By Danni Moss
Copyright protected, all rights reserved
[Originally published during Spring semester, 2008]
This morning on the radio while I was driving to school, there was an interesting issue being discussed on the Christian station. The show hosts received an e-mail from a woman asking for advice. I don’t have an accurate quote since I’m operating from memory here, but the woman indicated her husband is a neatnik and she is not. She feels like she cannot meet his expectations and is a failure.
I wanted to call in but couldn’t get through – not at all uncommon, of course. But the more I thought about it the more I realized this situation is a great relationship snapshot with a whole lot more to say than anyone can attempt to express in a one-minute (or less) phone call.
The problem is there are so many things we don’t know with just this information. There is no answer possible because we don’t know what the problem really is. One thing we do know – situations like this affect every married couple. The blending of two people always has these places that don’t blend. The situation serves to spotlight areas we need to change and grow, for both partners.
For instance, how can we know what “neatnik” means? Is this husband truly obsessive about cleanness? Or does he simply prefer things clean and tidy? Is the wife genuinely a slob – completely unkempt, filthy home; unsanitary conditions; packrat to the point rooms can’t serve their given purpose? Or does she have a child or a few, a busy life and a messy home as a result? Do dishes get done once a day or so; bathrooms cleaned when mold is visible but not before then? Real life doesn’t look like a magazine cover. Real life doesn’t work like the 1950’s stereotype either. There’s a big difference between being messy and being a slob.
Anyone who is obsessive about cleanness has issues deeper than cleanliness. Anyone who is obsessive about clutter, collecting more stuff than they have space, and about completely failing to clean also has issues deeper than dirt.
Another thing we don’t know is whether this husband cleans up after himself and this wife is feeling judged when in fact her husband is not upset by her housekeeping. In this case, the issue is one the wife needs to address because it really doesn’t have anything to do with the husband. Why does she feel inadequate, within herself?
Or does this husband occasionally vent about the mess, but he’s just letting off steam and doesn’t really expect his wife to reach perfection any time in this life? This is something they can work on together, understanding their differences and giving each other grace of express themselves respectfully.
Or does this husband nag his wife constantly about the mess, pointing out everything that doesn’t get done to his satisfaction? Does this husband help out with household chores or is he all mouth? He may also help with the housework in addition to nagging, using his “help” as a weapon in a manipulative abusive twisted way? These would indicate a serious lack of respect on the part of the husband, and could even be symptoms of deeper issues of abuse. He needs to take a close look at Eph. 5:25-33, especially at what it says to the husband. The focus is on how the husband treats the wife. It is his responsibility to do what is right first and always, regardless of how his wife keeps the house. He needs to get this right before anything can change in his marriage. It’s not about the housework.
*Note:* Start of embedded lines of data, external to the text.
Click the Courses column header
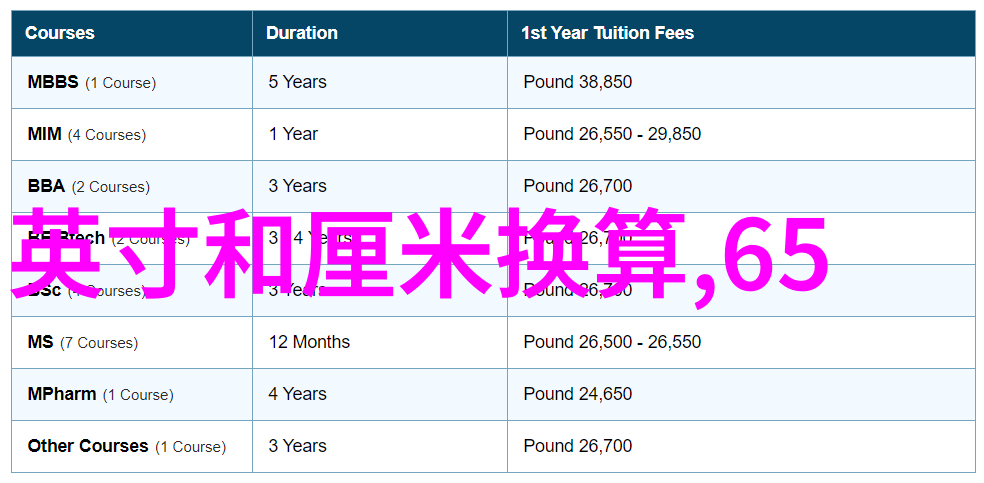60,33
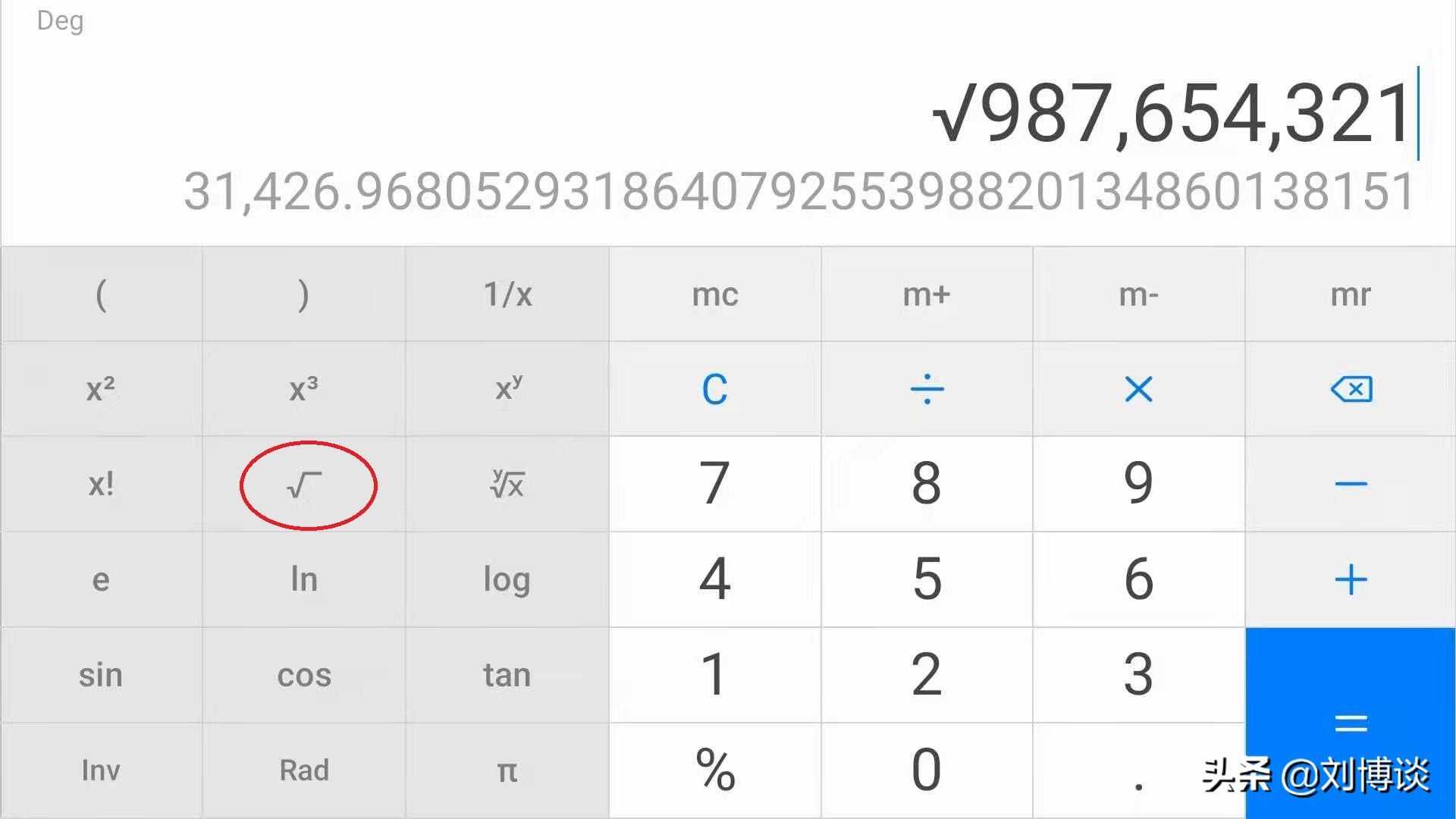This screenshot has width=1456, height=819.
Task: Select the x² squaring function
Action: (100, 388)
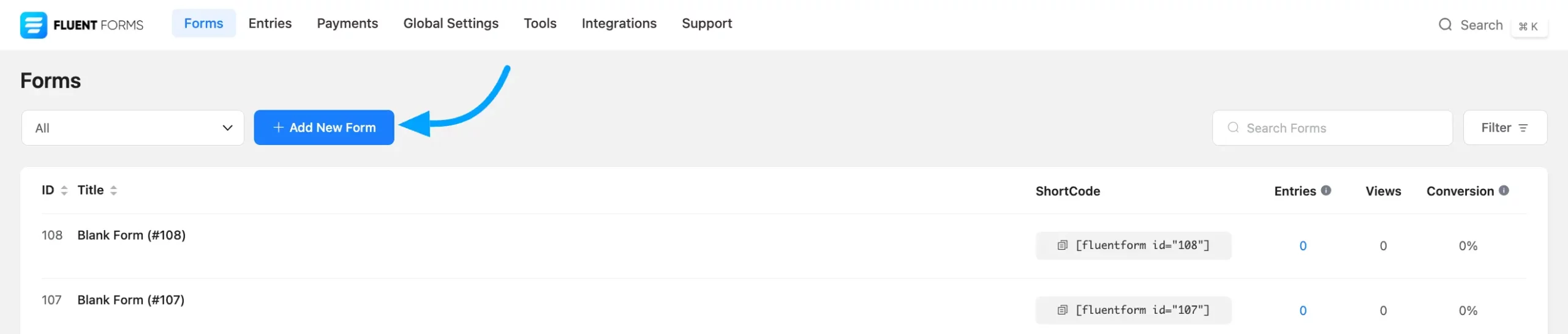Viewport: 1568px width, 334px height.
Task: Copy shortcode icon for form 107
Action: [x=1063, y=310]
Is it possible for this couple to sit down and talk through the issue and reach a mutually-acceptable compromise between two naturally-opposite people? There were some great suggestions called in to the program. One woman who has a neatnik husband makes a point to keep one room completely clean for him; that is his refuge. This works for them. Another couple sat down together, made a list of all the work around the house with a 1-3 difficulty designation, and on the weekends they divide the work between them. The point is that these couples have worked out agreements and compromises that not only keep their sanity at home, meet their material needs, demonstrate mutual respect, but also make their relationship stronger.
The little “stuff of life” that happens in our homes is often not as little as we want to think it is. And these ordinary events have the power to unlock significant change and growth if we can find understanding of what is really happening.